In vitro changes measured in real time 

All cells generate a membrane electric potential thanks to their internal enzyme redox chemistry. Oncoprobe’s ultra-sensitive electrochemical assay consists of a biosensor that detects and measures real-time in vitro changes to this cell membrane potential, thus indicating the effects of anticancer drugs on tumour cells. 

The technology evolved out of personal tragedy. University of Manchester scientist David Geary’s wife died of cancer, and chemotherapy only made things worse towards the end. Friend and colleague biochemist David Woolley told Geary that clinicians could not predict patient response to chemotherapy.

As a corrosion scientist, Geary wondered whether electrochemistry could be used to predict which drugs would knock out cancer cells. Oncoprobe spun out from the University of Manchester in 1999 after a third scientist, Bob Eden, developed a working prototype. 

Oncoprobe developed a disposable bioassay unit in collaboration with Derbyshire-based instrument makers Uniscan Instruments. It comprises eight culture wells each containing three gold sensors positioned around a silver/silver chloride reference electrode (Fig. 1). This arrangement allows simultaneous testing of a patient’s biopsied tumour cells (Fig. 2), to determine how different anti-cancer drugs or drug combinations affect them. 


Source: © Oncoprobe

Fig 1: Measuring cell membrane potentials. (A = cell/sensor interface; B = bulk solution)

Oncoprobe scientists had previously shown that many human cells, including tumour cells, attach to a gold electrode and produce an electrochemical open circuit potential (OCP) significantly different from that of a cell-free system.
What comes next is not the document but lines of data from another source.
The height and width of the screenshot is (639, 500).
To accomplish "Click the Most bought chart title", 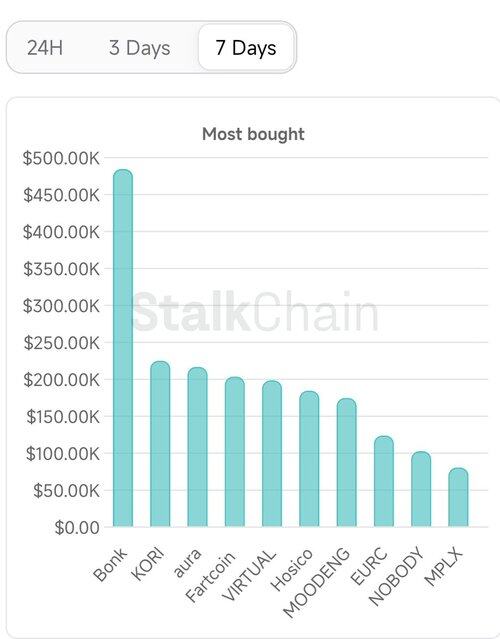I will (x=253, y=134).
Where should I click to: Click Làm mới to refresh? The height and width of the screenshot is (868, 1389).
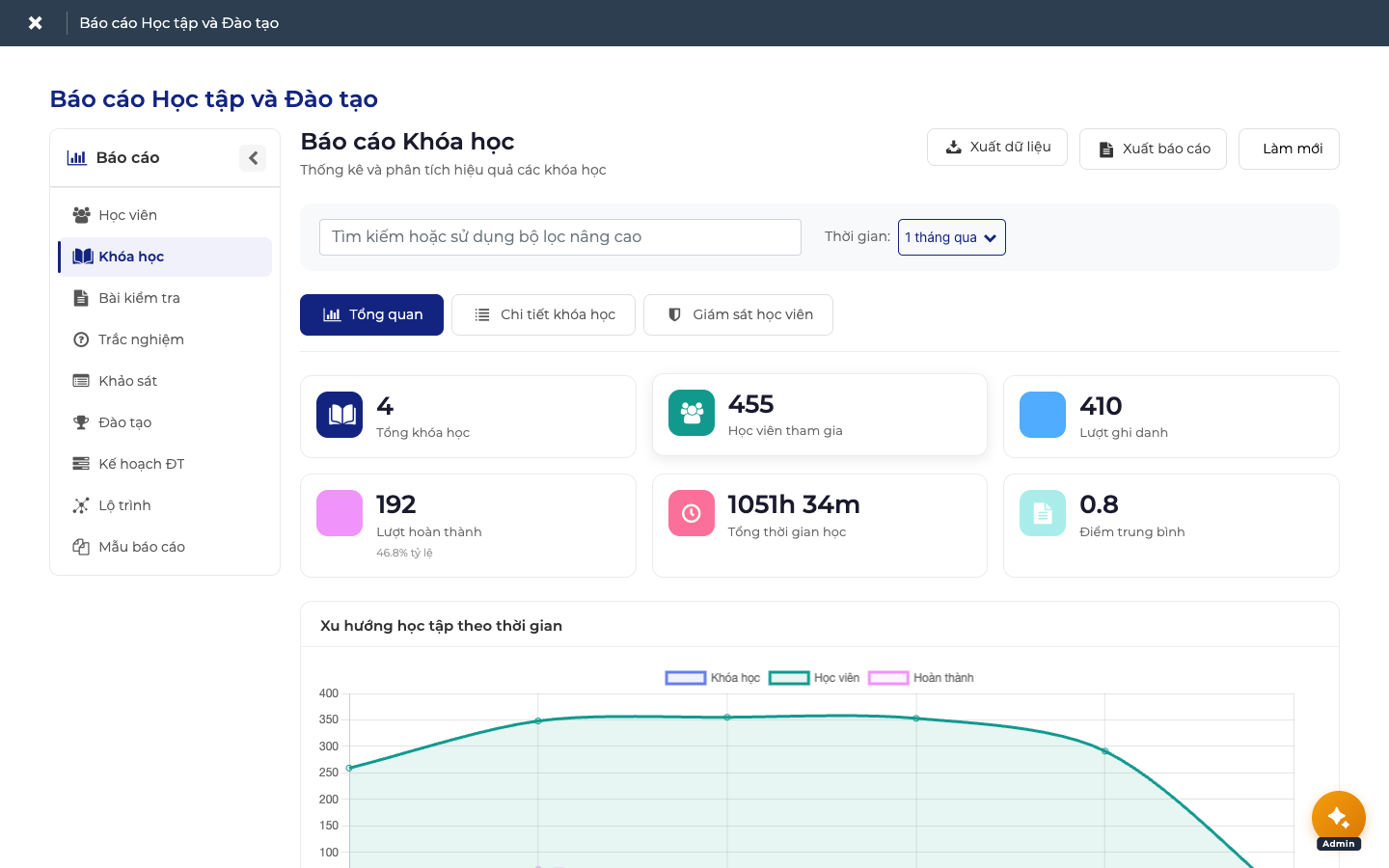point(1289,149)
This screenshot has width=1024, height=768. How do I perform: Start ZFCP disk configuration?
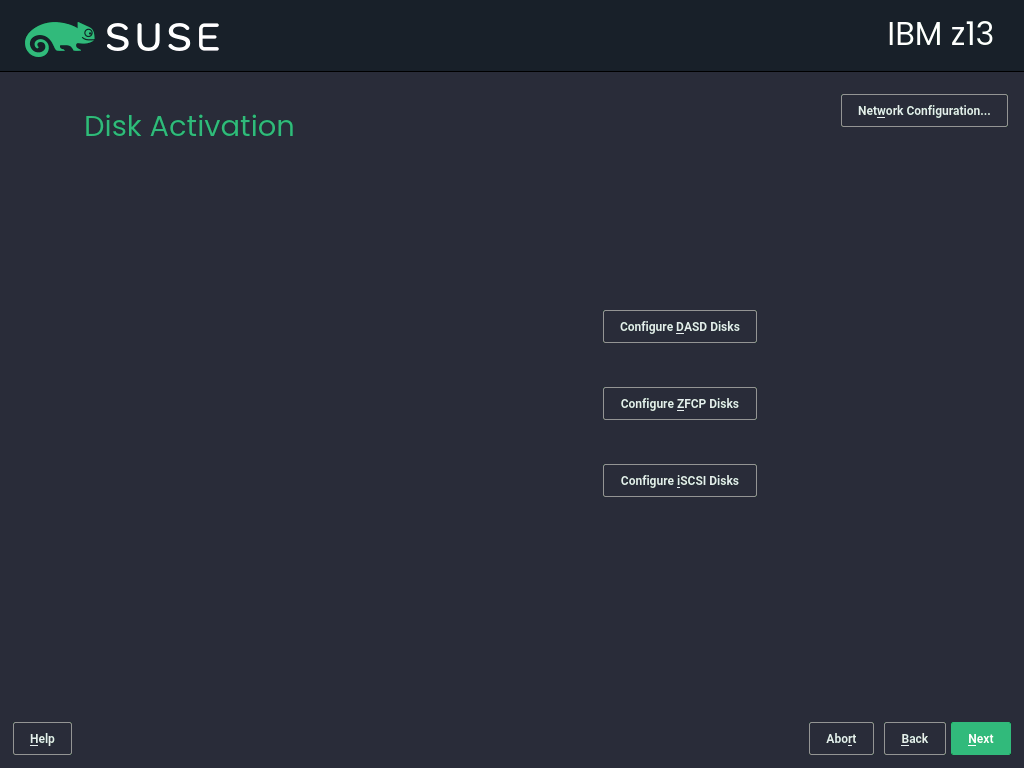[680, 403]
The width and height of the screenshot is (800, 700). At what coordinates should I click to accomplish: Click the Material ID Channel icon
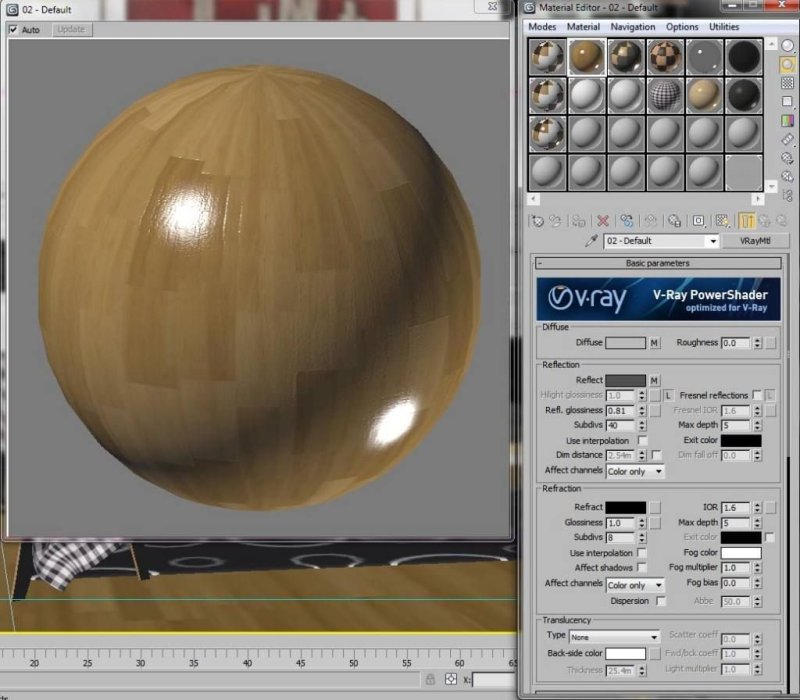pyautogui.click(x=700, y=220)
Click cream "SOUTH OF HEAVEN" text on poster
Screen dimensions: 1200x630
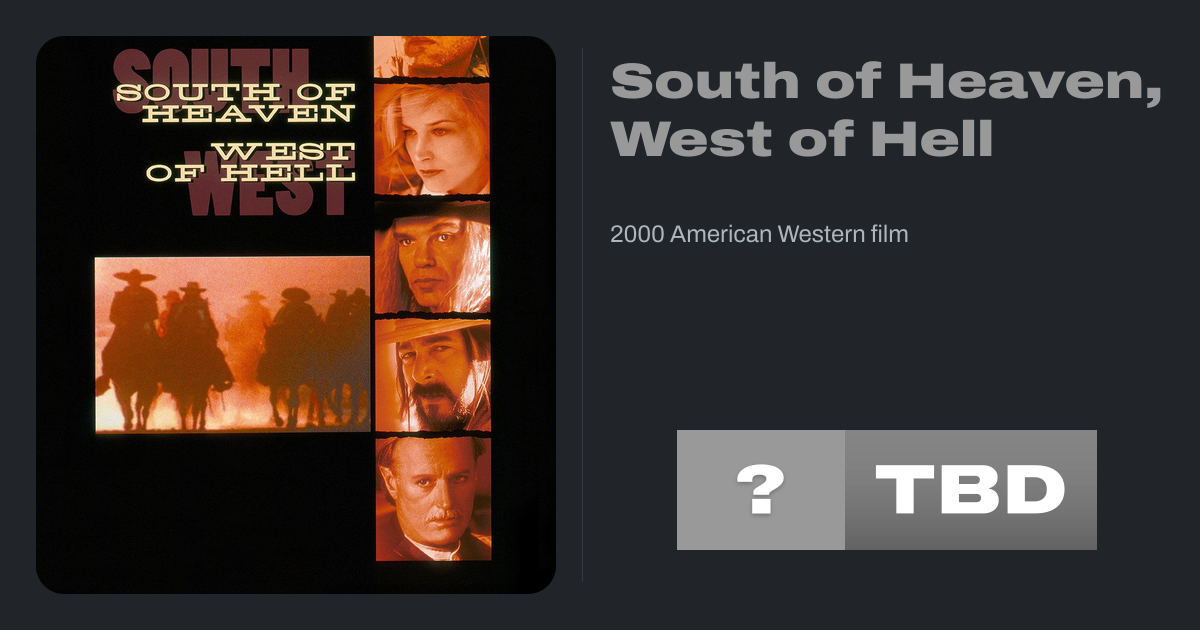point(235,103)
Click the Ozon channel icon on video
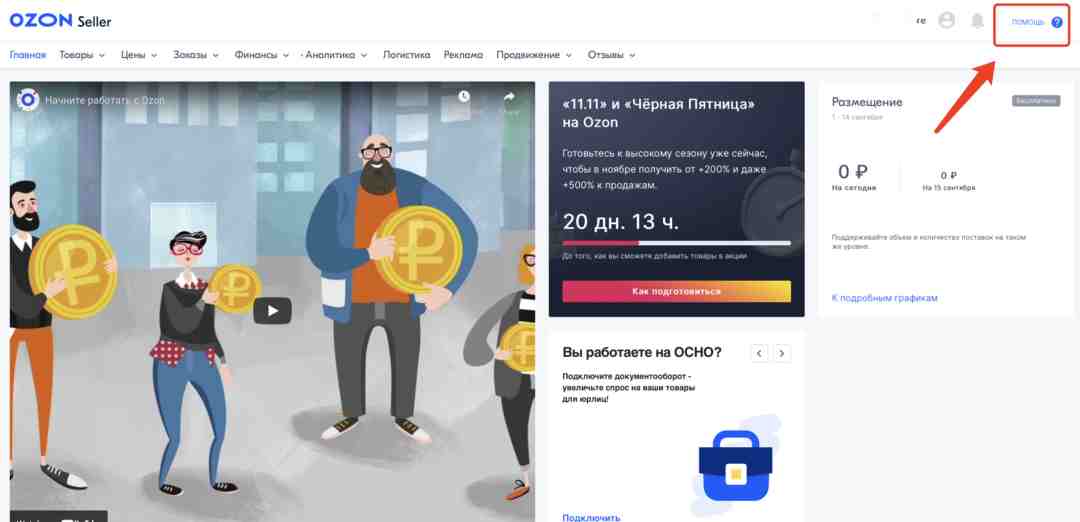Viewport: 1080px width, 522px height. click(28, 100)
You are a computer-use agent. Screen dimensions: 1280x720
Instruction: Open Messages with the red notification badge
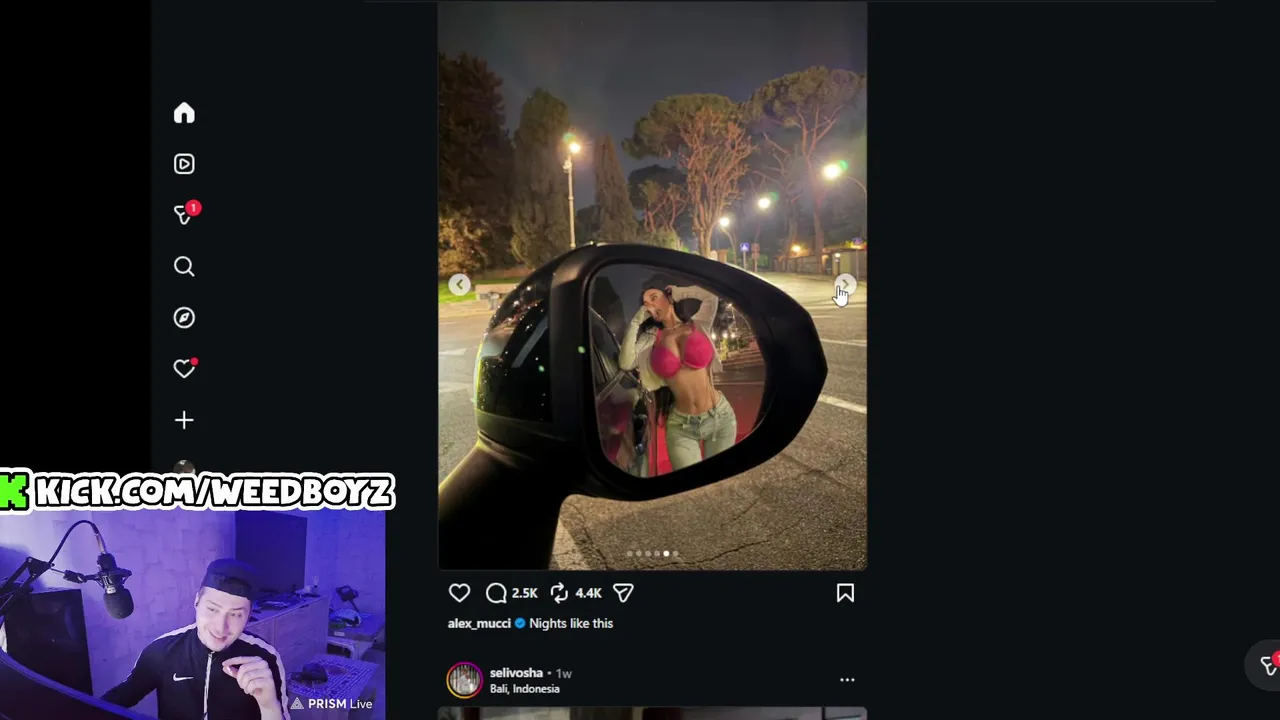click(x=185, y=214)
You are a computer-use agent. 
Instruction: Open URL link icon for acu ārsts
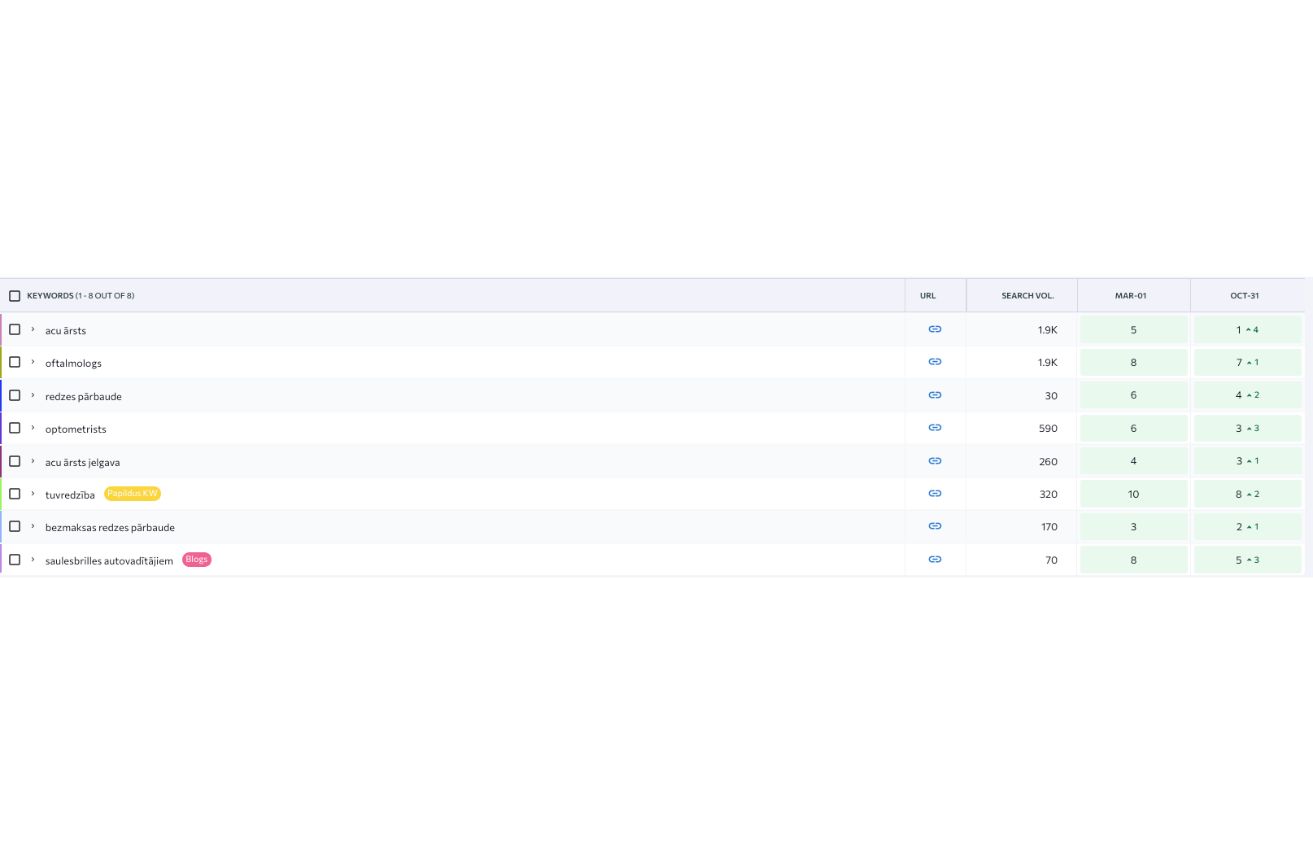pos(935,329)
Also, these OCPs undergo rapid and reproducible changes depending on how tumour cells respond to anticancer drugs. Typically, this involves reductions of around 50 per cent in the OCP if the cells’ internal biochemistry reacts to the drugs. This produces detectable changes in cell-membrane potential well before any morphological changes are observed. 

The key to the bioassay unit’s success is the passiveness of the technique. ’We don’t do anything to the cells,’ said Oncoprobe chairman, Jim Bristow, ’simply take them as a biopsy, separate them from normal cells, and put them into the sensor to be measured.’ 

This compares to usual methods of laboriously growing cell cultures where changes can occur to cell characteristics after each cycle of cell division. This means the final tested cells might have totally different characteristics to the original tumour cells taken in biopsy, including response to anticancer drugs. With the new electrochemical bioassay system, biopsied tumour cells are placed immediately on the probe before any changes can take place. It is therefore faster and more accurate, being closer to the in vivo situation. 


Source: © Oncoprobe

Fig 2: Oncoprobe’s disposable 8-well bioassay unit

OCPs generated at the cell/gold electrode interface are measured by the unit (Fig. 2), processed and displayed via analytical software on a computer. Chemotherapeutic cell death shows up as a curve whose shape reveals how fast the drug has worked and how the cell has died. 

After successful results on laboratory rats, Oncoprobe are bullish about embarking on their first human trials with 40 renal carcinoma patients at Manchester’s Christie Hospital. The company is also in discussion with research groups in the UK and the USA, to begin studies on leukaemia and colorectal cancers. ’Clinicians need to know which anticancer drug best suits a particular patient and Oncoprobe can supply reliable and cost effective information that will improve the effectiveness and safety of chemotherapy’, said Bristow.